Pero no pretendía hablar de ello, sino de lo que sucede entre quienes no estamos allí, entre quienes armados y pertrechados de un teléfono móvil o una tableta se creen en posesión de la verdad y actúan como dueños y señores de la misma.

Hablo de los grupos de whatsapp y redes sociales que todo el mundo tiene. Esos grupos de madres y padres del colegio, de compañeros que fueron juntos al instituto hace tropemil años, del gimnasio, del trabajo y hasta del grupo de campeonato de parchís o de la asociación de coros y danzas a la que una pertenezca. Me refiero a gente que no tiene más cosas en común que ese nexo de unión en concreto, y cuyas ideologías pueden estar tan lejanas entre sí como la Tierra de Platón.

Pues bien, siempre hay alguien en esos grupos que enciende la cerilla. Coge su bandera de la verdad absoluta y afirma –o más bien ordena- que hay que ponerse en el perfil de whatsapp tal o cual bandera, y hay que colgarla en el balcón, y hay que pasar a todo el mundo tal o cual mensaje que ha dicho un escritor, un político o una directora de cine y que luego resultan no haber dicho. O compartir unas fotos que luego resultan estar retocadas o ser de otro momento o lugar. Tanto da, porque cuando se descubre la superchería ya a nadie le importa. La mecha ya ha prendido.

La dinámica es clara. Alguien sienta cátedra con su opinión. Entonces otro alguien, cuya opinión es coincidente, le refuerza y empieza el desfile de bromas, chistes y burlas, mensajes con la consigna de “pásalo” y exhortaciones a acciones colectivas de todo tipo. Nadie pregunta qué opinan los demás, nadie se plantea que alguien pueda pensar de otra manera o que, simplemente, no quiera compartir en ese grupo otra cosa que los deberes del cole de los críos, la próxima clase de spinning, los recuerdos del instituto, el reparto de trabajo o las fotos del campeonato de parchís o de la exhibición de bailes regionales.

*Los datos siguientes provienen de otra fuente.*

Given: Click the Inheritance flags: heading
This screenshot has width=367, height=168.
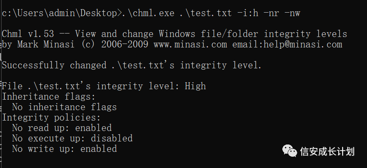Looking at the screenshot, I should [x=49, y=97].
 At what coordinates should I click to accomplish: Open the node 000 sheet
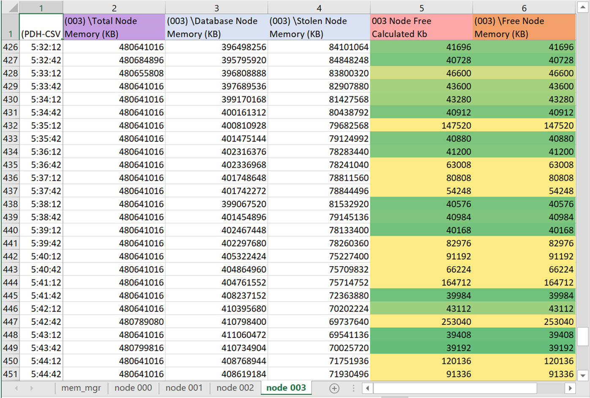coord(133,387)
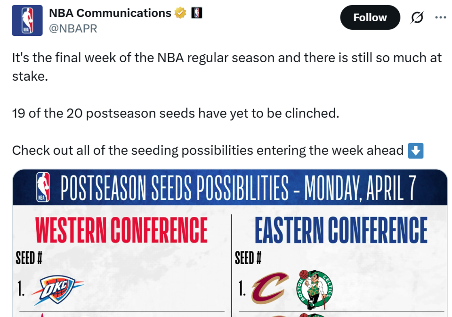Click the Follow button

[370, 18]
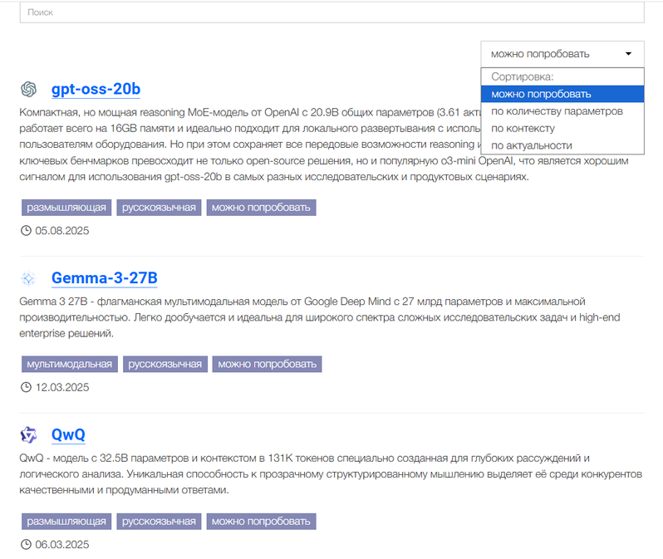Click 'размышляющая' tag under gpt-oss-20b
The width and height of the screenshot is (663, 559).
66,207
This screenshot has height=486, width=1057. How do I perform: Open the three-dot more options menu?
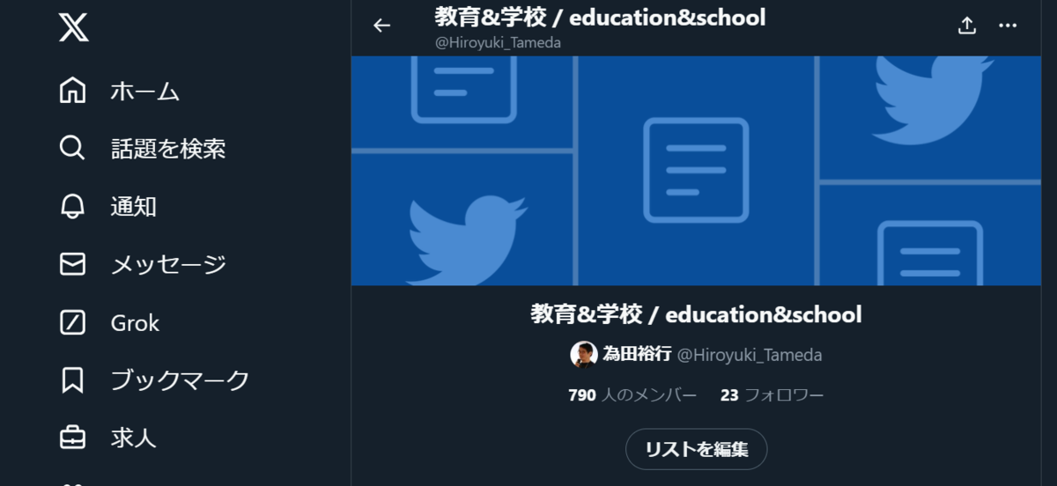[1008, 26]
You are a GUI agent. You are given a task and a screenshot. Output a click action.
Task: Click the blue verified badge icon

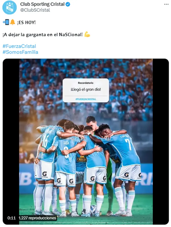[68, 4]
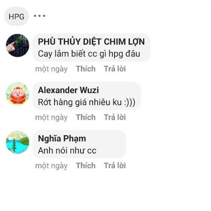Open Alexander Wuzi's pig avatar
This screenshot has width=211, height=211.
tap(18, 94)
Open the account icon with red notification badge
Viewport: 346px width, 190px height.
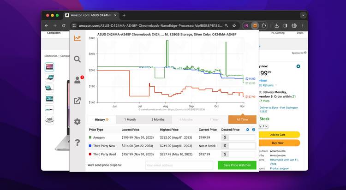(x=77, y=80)
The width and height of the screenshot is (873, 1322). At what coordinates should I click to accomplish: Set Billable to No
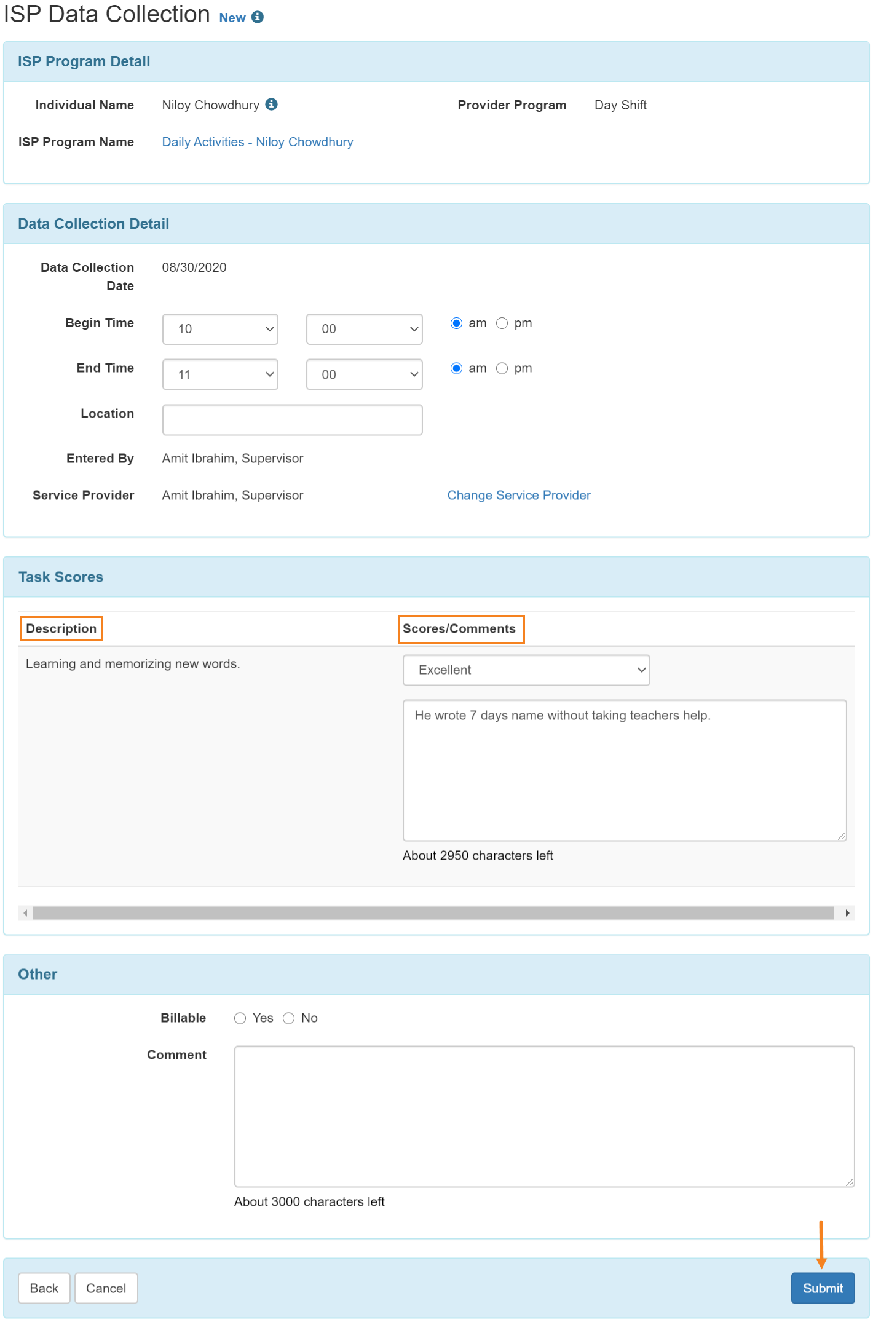click(x=288, y=1018)
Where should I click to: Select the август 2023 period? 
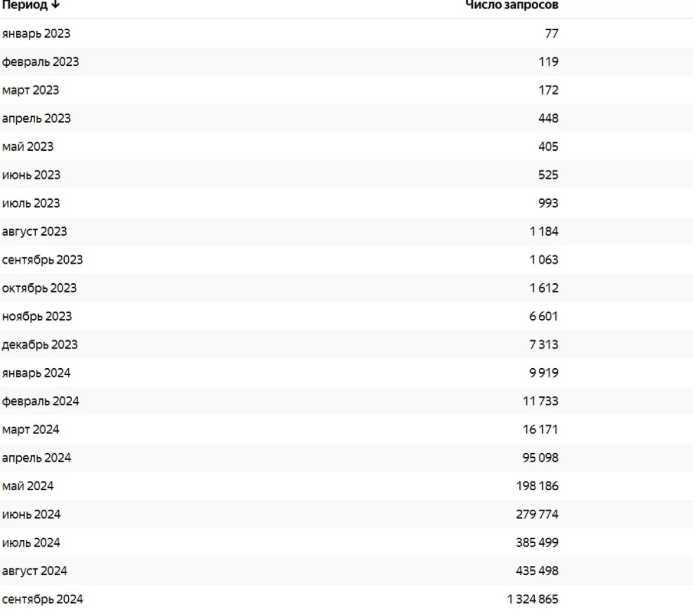pos(35,232)
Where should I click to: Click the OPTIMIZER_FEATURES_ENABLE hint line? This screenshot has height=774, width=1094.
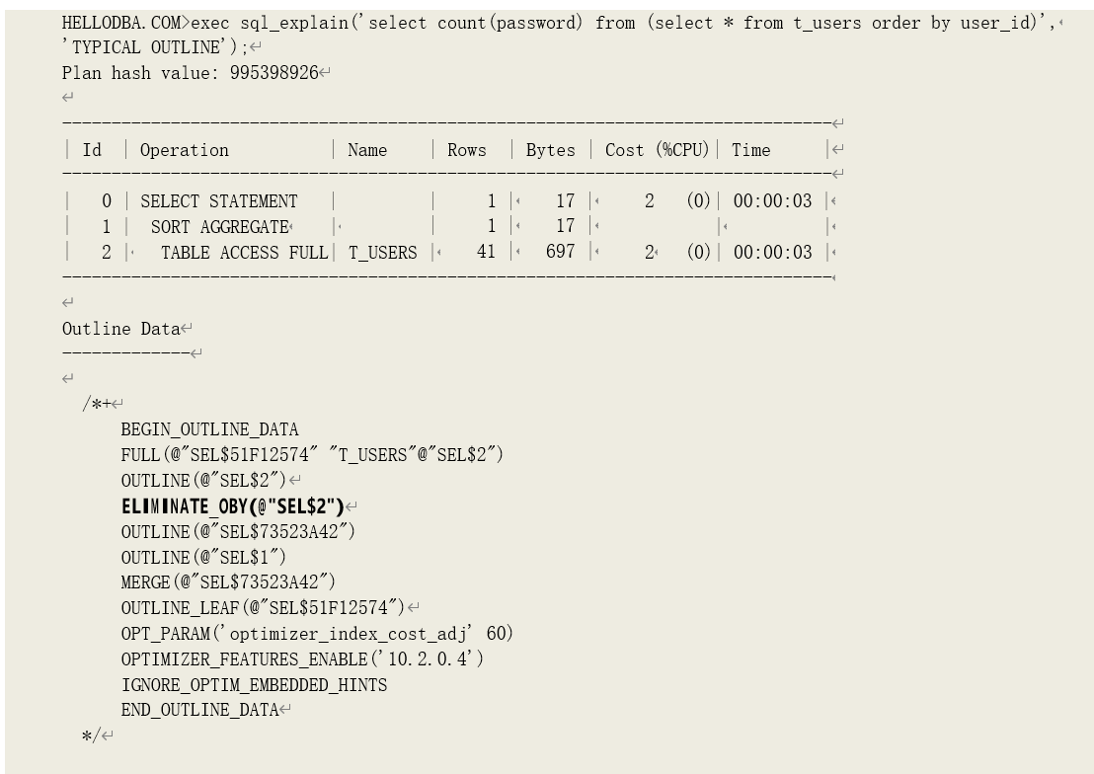coord(302,658)
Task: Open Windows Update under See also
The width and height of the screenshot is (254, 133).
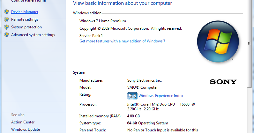Action: [26, 129]
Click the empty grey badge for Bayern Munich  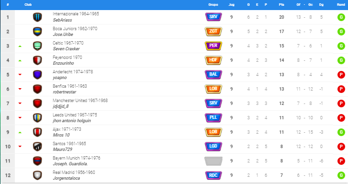(213, 161)

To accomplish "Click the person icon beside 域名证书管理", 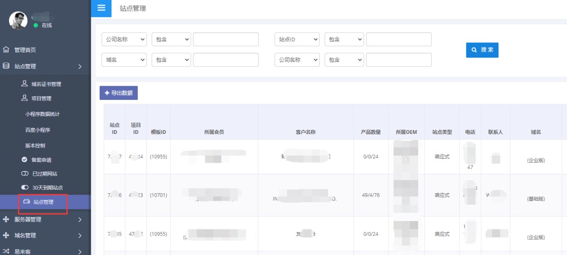I will [x=25, y=84].
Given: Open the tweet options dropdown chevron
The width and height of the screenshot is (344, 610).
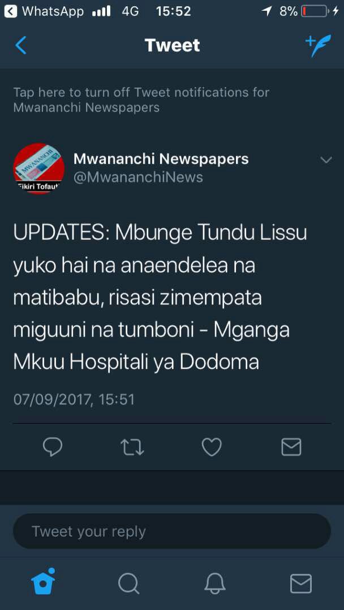Looking at the screenshot, I should pyautogui.click(x=326, y=160).
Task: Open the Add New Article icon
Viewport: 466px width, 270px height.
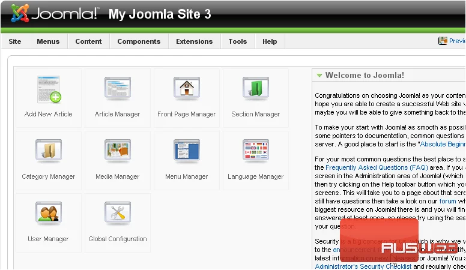Action: 49,89
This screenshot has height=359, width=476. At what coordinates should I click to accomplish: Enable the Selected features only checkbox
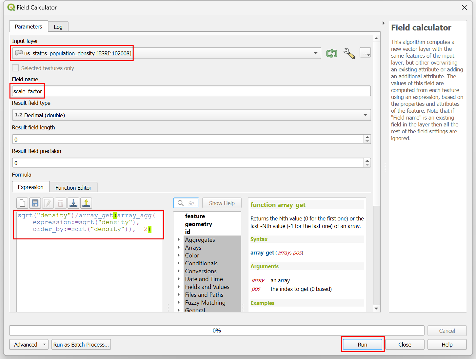(x=15, y=68)
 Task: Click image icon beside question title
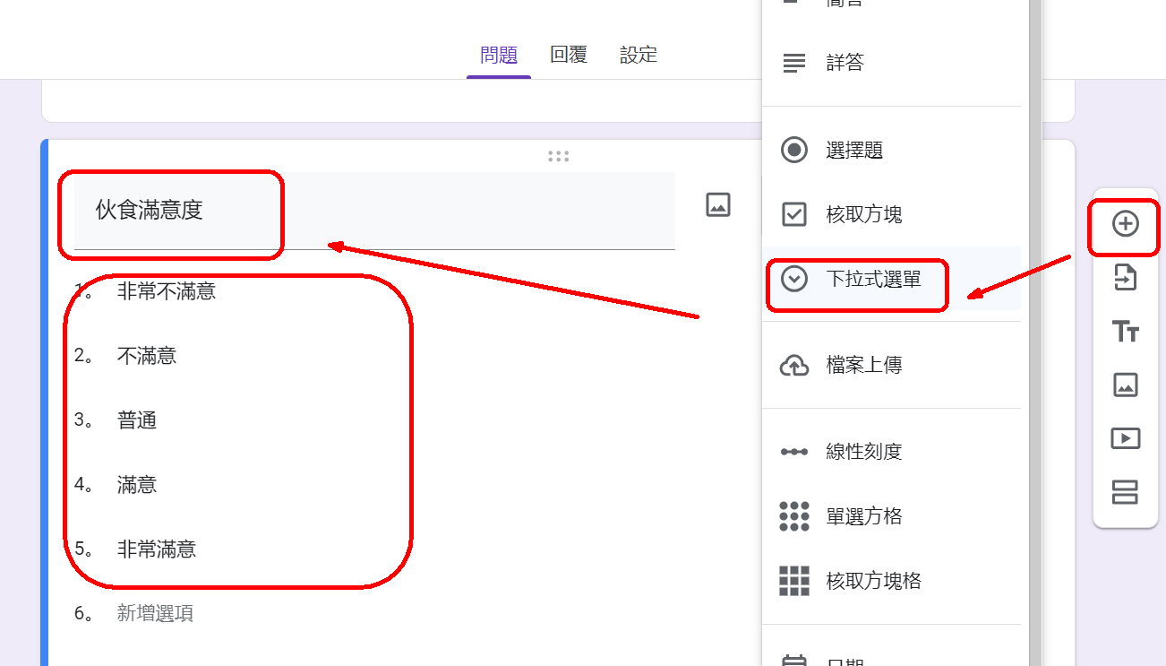(718, 204)
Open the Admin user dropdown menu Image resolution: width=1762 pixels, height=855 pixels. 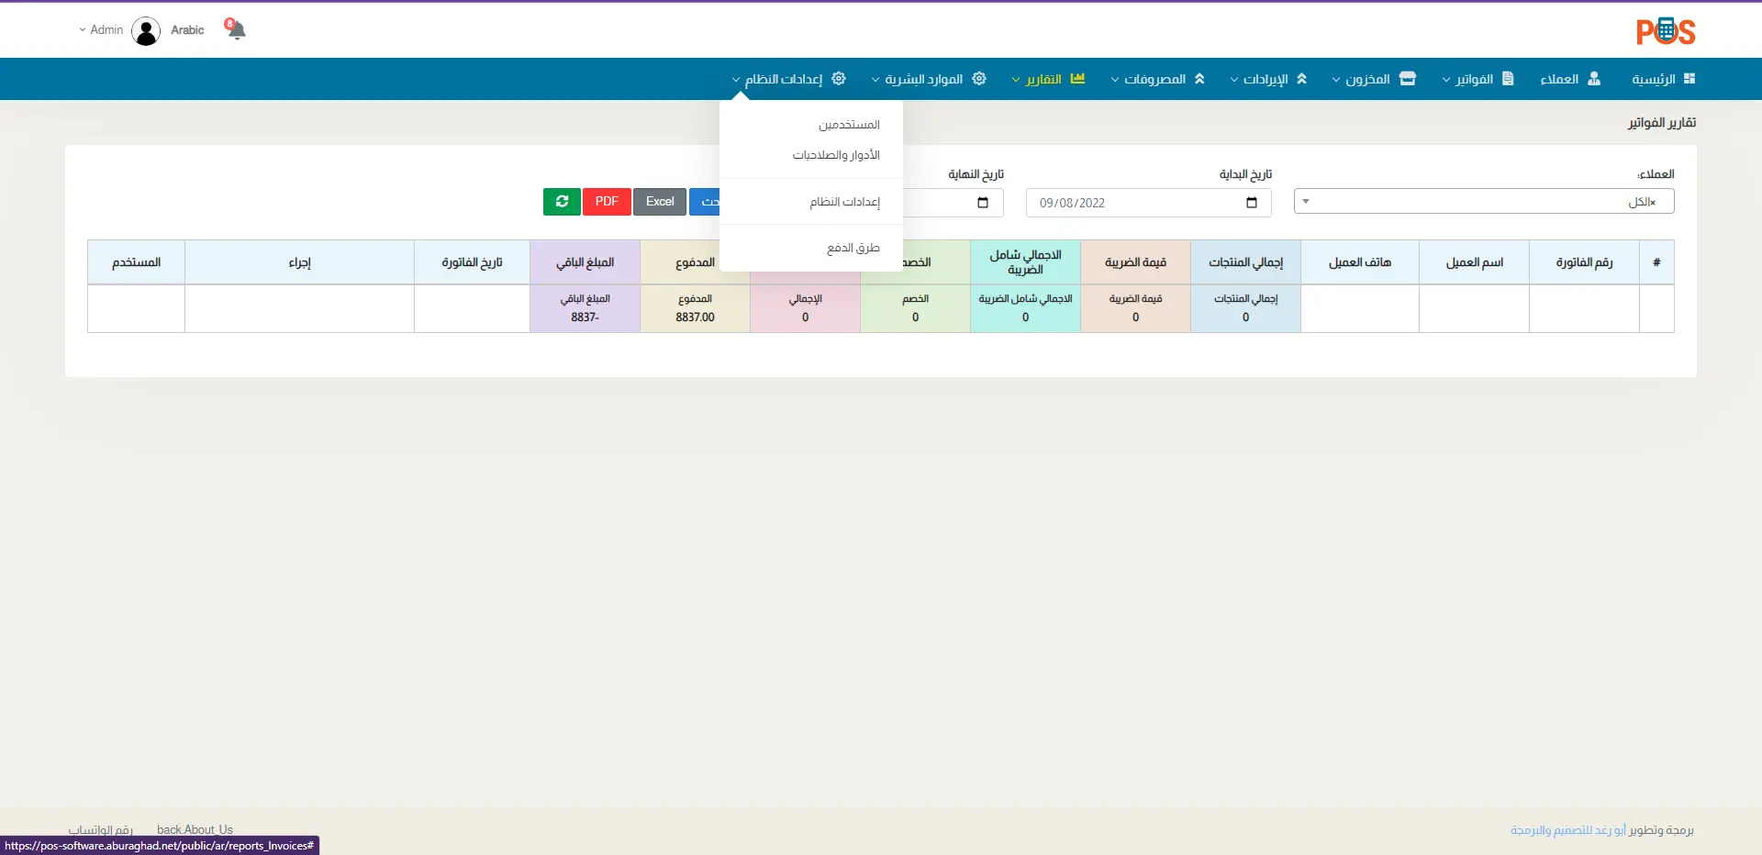[x=101, y=30]
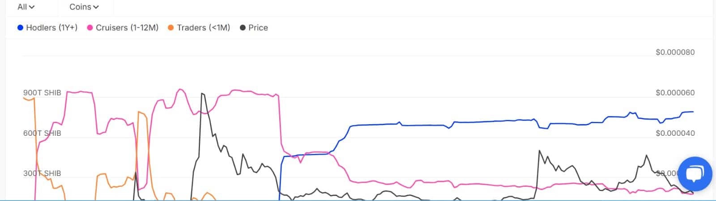Click the dark Price legend dot
716x201 pixels.
(243, 28)
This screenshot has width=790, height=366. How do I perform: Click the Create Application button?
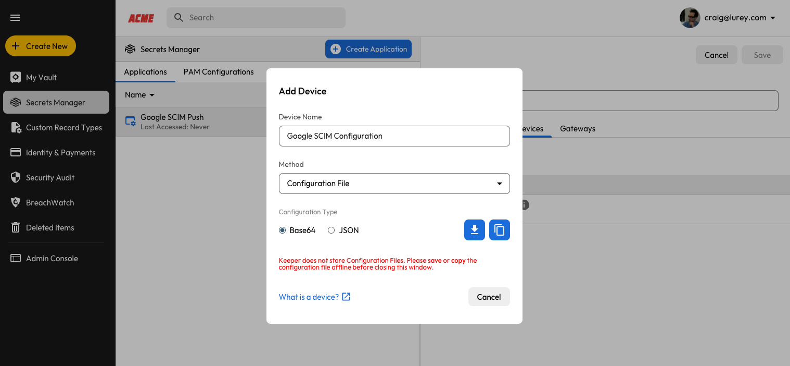(368, 49)
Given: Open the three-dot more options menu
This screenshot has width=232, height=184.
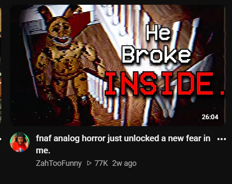Looking at the screenshot, I should point(222,139).
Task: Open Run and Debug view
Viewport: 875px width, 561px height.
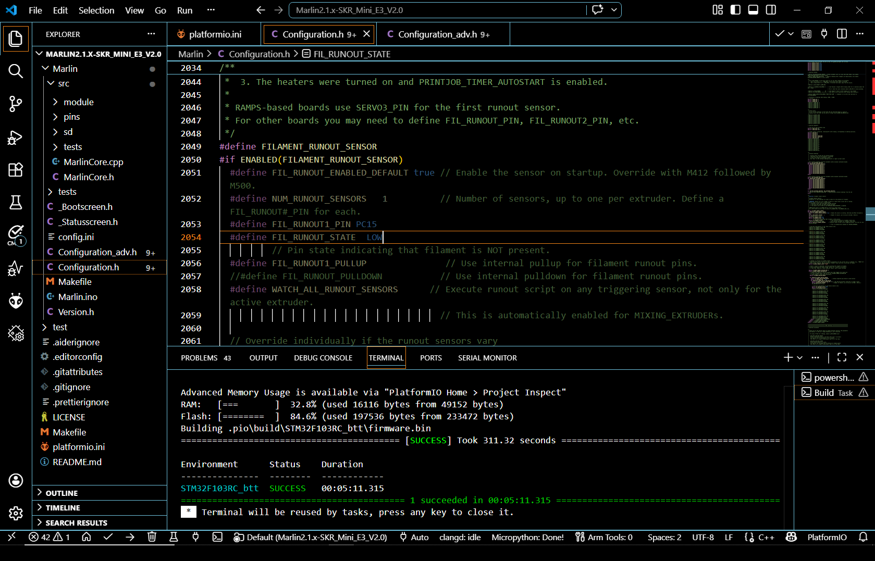Action: tap(16, 137)
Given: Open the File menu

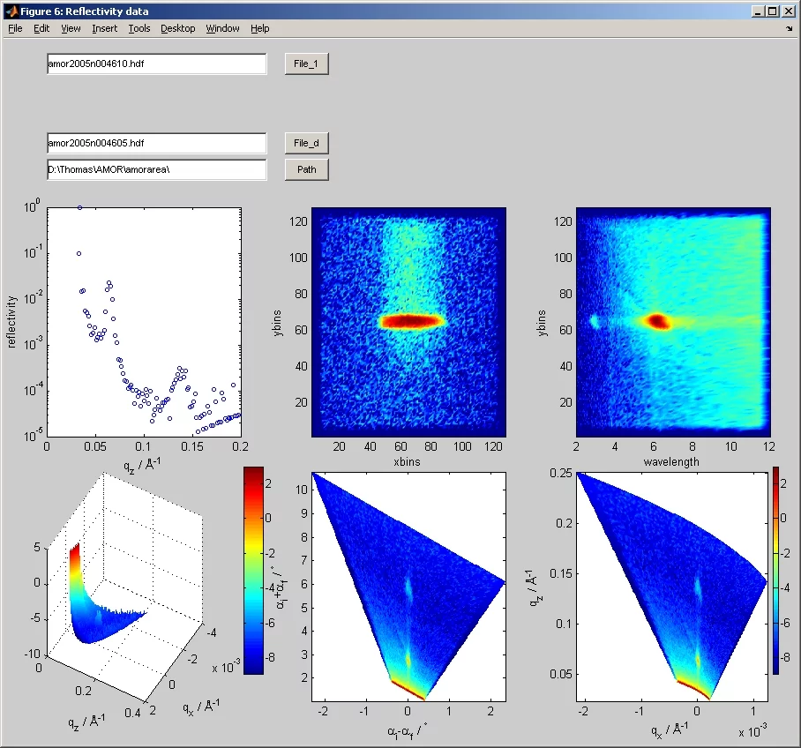Looking at the screenshot, I should (x=15, y=28).
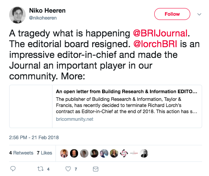The image size is (209, 176).
Task: Open Niko Heeren's profile photo
Action: (17, 15)
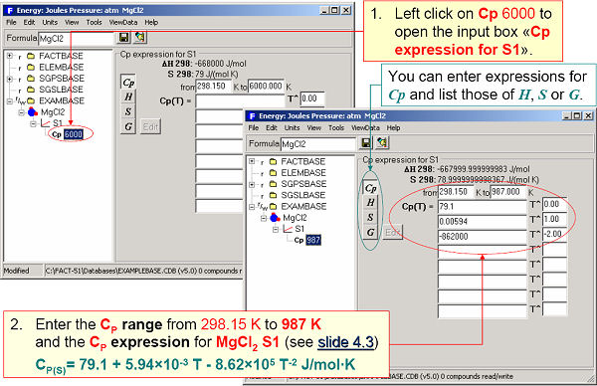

Obviamente, hay grupos y grupos. Si se trata de personas cuyo nexo es una determinada ideología, iniciativas de activismo, la pertenencia a un sindicato o a un partido o grupo político, es otro cantar. Pero eso ni siquiera hace falta decirlo, cae por su propio peso.

Y también hay otros grupos, escasos por desgracia, donde se puede hablar desde distintas perspectivas, y la gente respeta lo que piensan los demás, y se enriquece con ello. Pero en estos momentos he descubierto que, por desgracia, son un islote aislado en un enorme archipiélago y hay que preservarlos como un bien escaso. Que casi merecerían la declaración de especie en vías de extinción o de patrimonio de la humanidad.

Tal vez solo sea que yo soy rara, o demasiado celosa de mi intimidad. O tal vez peque de precavida. Pero ni me gusta manifestar mis opiniones cuando carezco de confianza para hacerlo, ni me gusta que las manifiesten ante mí personas a las que no se lo he preguntado. Ni mucho menos que me las impongan como si se tratasen de verdades universales. Porque la cosa llega hasta el punto que un abandono o bloqueo del grupo en cuestión se interpreta como una adhesión al otro bando, al de los engañados porque no han sido tocados con la varita mágica de la razón absoluta.

Por eso, y aunque no creo que nadie me haga el menor caso, me arriesgo a hacer un llmamiento a la reflexión. O, ya que estamos, dos. Pensemos con quién hablamos y si es el foro adecuado para soltar soflamas. Y pensemos también que hay una diferencia entre hablar y hacer monólogos, entre debatir y pontificar, entre razonar e imponer. Difícilmente se puede apelar al diálogo si no somos capaces de mantener uno en un grupo reducido de personas.

La situación es difícil, pero no hace falta echar más leña al fuego, que ya vamos aviados con lo que tenemos, y con lo que nos queda.

Por eso, no querría acabar estas líneas sin dar las gracias a todos aquellos que de verdad me enriquecen con el diálogo y la reflexión y, sobre todo, con su respeto. Seguro que saben muy bien de quiénes hablo.

Y, como diría una buena amiga, no encendamos una cerilla en redes sin ser conscientes de que puede causar un incendio. Porque luego no hay bombero que lo apague.